[Collected data entries]
--- START ---
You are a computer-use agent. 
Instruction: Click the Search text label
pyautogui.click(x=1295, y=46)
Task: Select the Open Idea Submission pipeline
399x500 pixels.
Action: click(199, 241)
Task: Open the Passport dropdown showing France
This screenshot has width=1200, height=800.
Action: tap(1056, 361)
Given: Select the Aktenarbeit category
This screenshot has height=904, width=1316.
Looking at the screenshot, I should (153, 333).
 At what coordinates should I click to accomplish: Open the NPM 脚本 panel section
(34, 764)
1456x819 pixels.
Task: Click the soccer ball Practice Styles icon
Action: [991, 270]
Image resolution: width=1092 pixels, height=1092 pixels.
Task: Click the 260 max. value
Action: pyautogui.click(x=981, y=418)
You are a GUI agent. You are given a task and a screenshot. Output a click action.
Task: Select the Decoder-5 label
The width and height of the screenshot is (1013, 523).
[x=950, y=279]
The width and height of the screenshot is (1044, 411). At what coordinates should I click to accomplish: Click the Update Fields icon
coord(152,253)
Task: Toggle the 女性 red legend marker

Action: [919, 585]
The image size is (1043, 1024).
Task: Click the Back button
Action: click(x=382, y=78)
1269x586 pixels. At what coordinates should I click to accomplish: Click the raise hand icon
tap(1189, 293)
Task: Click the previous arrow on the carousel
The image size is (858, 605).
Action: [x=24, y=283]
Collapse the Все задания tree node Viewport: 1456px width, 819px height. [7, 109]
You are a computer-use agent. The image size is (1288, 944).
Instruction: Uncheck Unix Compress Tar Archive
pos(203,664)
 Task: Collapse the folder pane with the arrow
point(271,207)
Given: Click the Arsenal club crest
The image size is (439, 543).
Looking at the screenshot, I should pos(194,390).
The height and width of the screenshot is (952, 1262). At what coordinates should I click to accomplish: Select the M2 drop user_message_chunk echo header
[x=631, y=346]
--- END ---
Direction
Copy out, exactly as they stand, the lines of the records between the line containing "Task: Toggle the 女性 red legend marker" and the end of the records, inclusive.

Solution below
Task: Toggle the 女性 red legend marker

Action: [919, 585]
The image size is (1043, 1024).
Task: Click the Back button
Action: click(x=382, y=78)
1269x586 pixels. At what coordinates should I click to accomplish: Click the raise hand icon
tap(1189, 293)
Task: Click the previous arrow on the carousel
The image size is (858, 605).
Action: [x=24, y=283]
Collapse the Все задания tree node Viewport: 1456px width, 819px height. [7, 109]
You are a computer-use agent. The image size is (1288, 944).
Instruction: Uncheck Unix Compress Tar Archive
pos(203,664)
 Task: Collapse the folder pane with the arrow
point(271,207)
Given: Click the Arsenal club crest
The image size is (439, 543).
Looking at the screenshot, I should pos(194,390).
The height and width of the screenshot is (952, 1262). At what coordinates should I click to accomplish: Select the M2 drop user_message_chunk echo header
[x=631, y=346]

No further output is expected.